L’aula rumoreggia, poi: 

– Siete voi i veri fascisti! –
– COSA? COS’HAI DETTO? –
– Ho detto che siete voi i veri fascisti, scusa, se uno vuole andare a scuola ha il diritto…
– COMPAGNI, AVETE SENTITO? –
– EH, CHE SENTANO ANCHE QUANTO PUZZI!
– RASTABBESTIA MERDA!
– TROIA! –

Dopo mezz’ora gli ormoni prendevano il sopravvento e concludevano la riunione a sberle. Oggi questi tizi hanno cambiato aspetto, hanno una decina di anni di più ma si domandano lo stesso come mai in Italia non ci faccia la rivoluzione. Stan tutti lì in attesa, è una domanda molto diffusa su Google. Perché in Italia non si fa la rivoluzione? Eppure han tutto pronto. Twitter #gosocial, Reflex ed account Flicr pronti per uppare gli sviluppi in tempo reale, Facebook mobile per iscriversi agli eventuali gruppi a sostegno, videofonini e canale youtube pronti a filmare gli abusi della polizia, siti di informazione libera tra i preferiti, manuali di sopravvivenza in PDF già caricati sul loro eReader, Repubblica e Il Fatto alla mano. E’ tutto pronto. L’informazione libera corre sul filo. Hanno fatto il NO B DAY: è stato un momento storico, erano migliaia. Hanno fatto Raiperunanotte: è stato un momento storico, erano migliaia. C’è tutto. 
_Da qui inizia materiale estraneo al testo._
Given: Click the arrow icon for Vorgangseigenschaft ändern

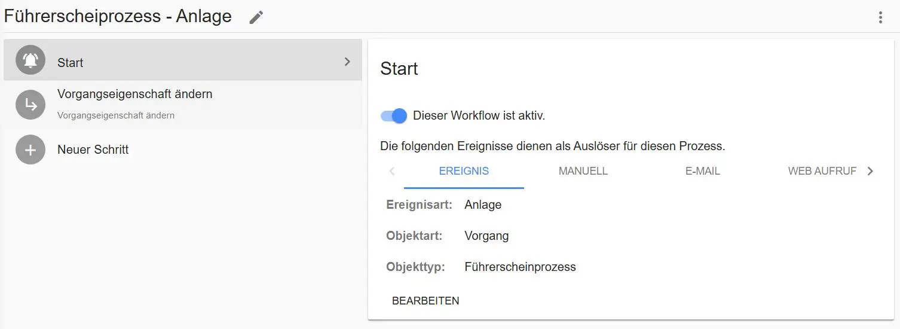Looking at the screenshot, I should (30, 105).

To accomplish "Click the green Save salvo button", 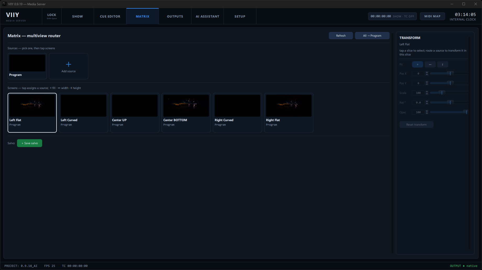I will coord(30,143).
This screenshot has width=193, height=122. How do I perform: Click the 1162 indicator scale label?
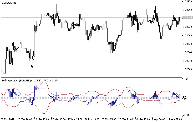(x=186, y=80)
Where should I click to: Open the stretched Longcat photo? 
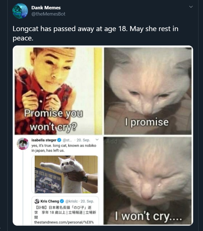point(66,174)
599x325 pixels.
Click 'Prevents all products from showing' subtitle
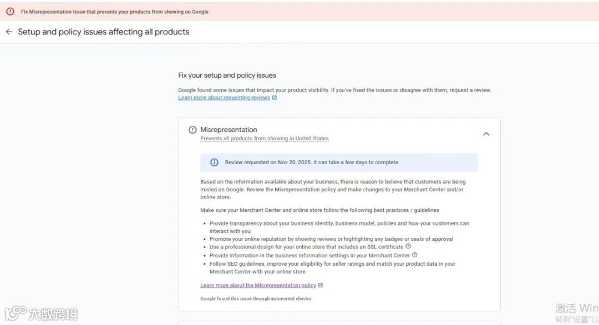click(264, 139)
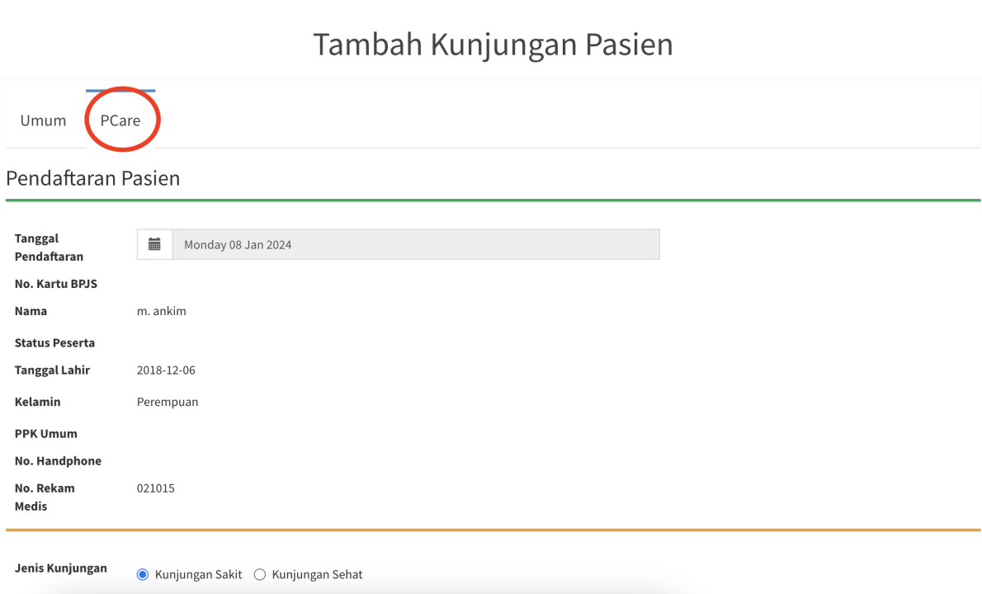The image size is (982, 594).
Task: Click the No. Handphone label
Action: point(58,461)
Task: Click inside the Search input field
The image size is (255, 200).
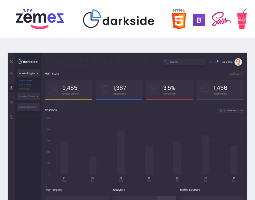Action: pyautogui.click(x=186, y=62)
Guardano fuori, è primavera. Per strada la solita gente va al lavoro. L’anziana signora fa la spesa. Gli operai martellano. Taxi. Autobus. Traffico. Gente al parco, pallavolo, bastoni al cane, passeggini, primi gelati. Studenti che si baciano, zaini abbandonati sull’erba, libri di algebra sottolineati, una margherita come segnalibro. Vaffanculo, ma perché? 

La grande magia dei social network ripropone la grande magia delle assemblee d’istituto: consiste nel crearti un micromondo su misura dove tutti sono d’accordo con te o non esistono. Funziona finché non viene portata nel mondo reale. Poi diventa il tubo Tucker.